Ludmila Javorova, one of several women ordained as Roman Catholic priests for the underground Church of Czechoslovakia during the Communist era, paid a private two-week visit to the United States late in 1997. She was accompanied by three Slovak women, one of whom, Magdalena Zahorska, served as an ordained deacon in the underground Church.
The visit, under the auspices of the Women’s Ordination Conference and Catholics Speak Out, brought Reverend Javorova into contact with approximately 200 American Catholics in four cities. She was able to share with them her story and the story of the underground Church in Czechoslovakia.

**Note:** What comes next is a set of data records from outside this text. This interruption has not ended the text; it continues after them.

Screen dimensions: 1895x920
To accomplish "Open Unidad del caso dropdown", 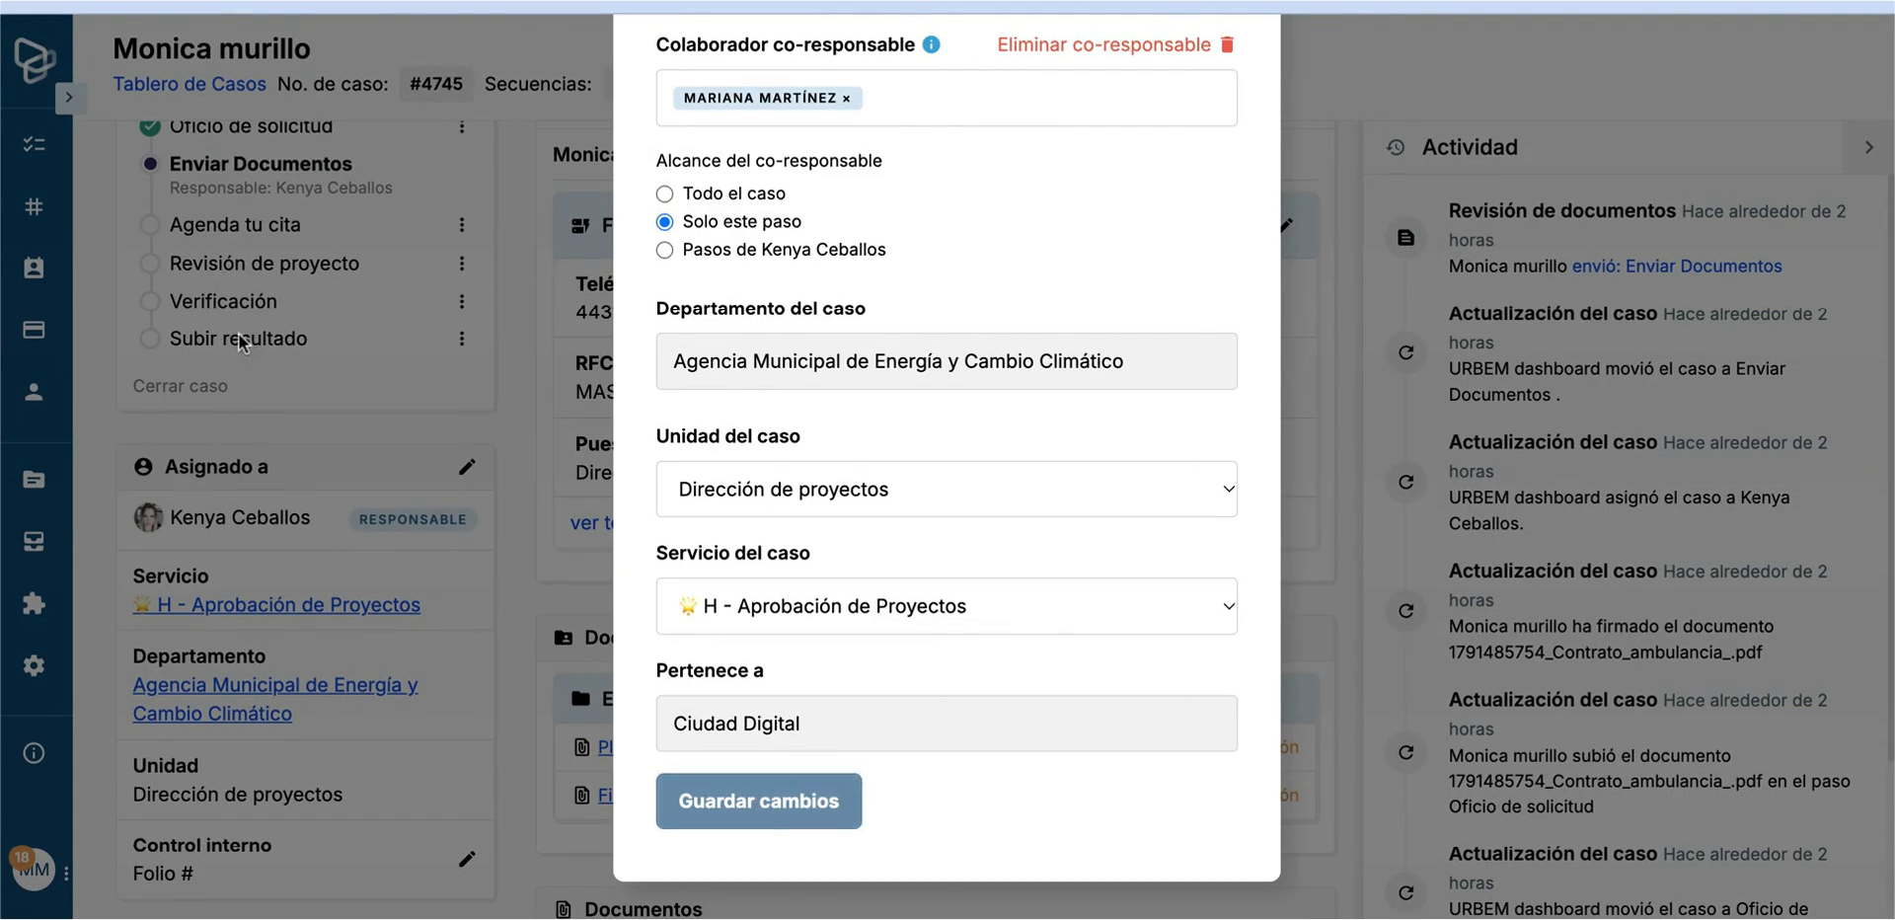I will (947, 490).
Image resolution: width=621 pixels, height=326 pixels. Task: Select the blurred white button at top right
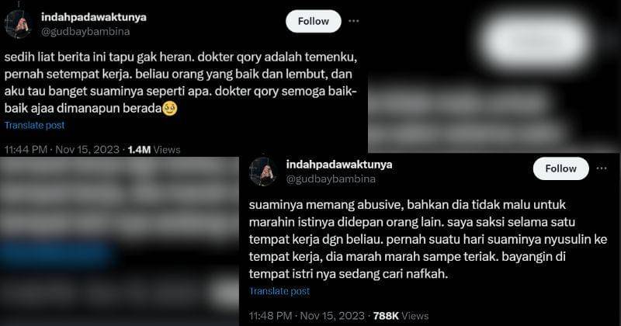(536, 40)
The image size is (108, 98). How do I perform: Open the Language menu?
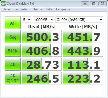(63, 9)
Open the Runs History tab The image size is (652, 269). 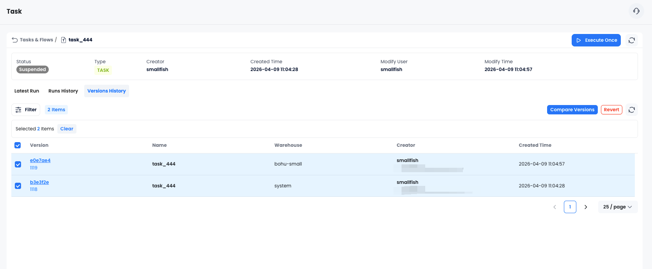point(63,91)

The 1948 Communist takeover of then Czechoslovakia brought vast social changes in education, health care, housing and employment. It also brought heavy persecution of Catholics, who constituted 66% of the population of 16 million. Thousands of people were imprisoned for practising their religion. Despite the threat of imprisonment, believers nourished a vibrant faith in an underground Church that paralleled the government-controlled parish structure.
Bishop Felix Davidek (1921-1988), a brilliant scholar, linguist and medical doctor, was consecrated with Vatican approval to serve the underground Church. When a need for sacramental ministry for women in prison emerged as a serious concern, it was clear that a male priesthood could not answer it. Davidek called a secret Synod composed of bishops, priests and laity to consider the ordination of women.
After heated debate, the decision was made to proceed. On December 28th., 1970, Davidek ordained the first woman priest, Ludmila Javorova, who served as Vicar General of the underground diocese for 20 years. In 1991, Cardinal Vlk of Prague confirmed that up to five or six women were ordained, but only Ludmila had come forward.
Following Vlk’s disclosure, reported in the New York Times, a Women’s Ordination Conference delegation travelled to Czechoslovakia to find and meet Ludmila in 1992. At first, they were warily received, but after hours of deep exchange, were warmly welcomed by representatives of the underground Church who had suffered and lived in deep secrecy for so many years.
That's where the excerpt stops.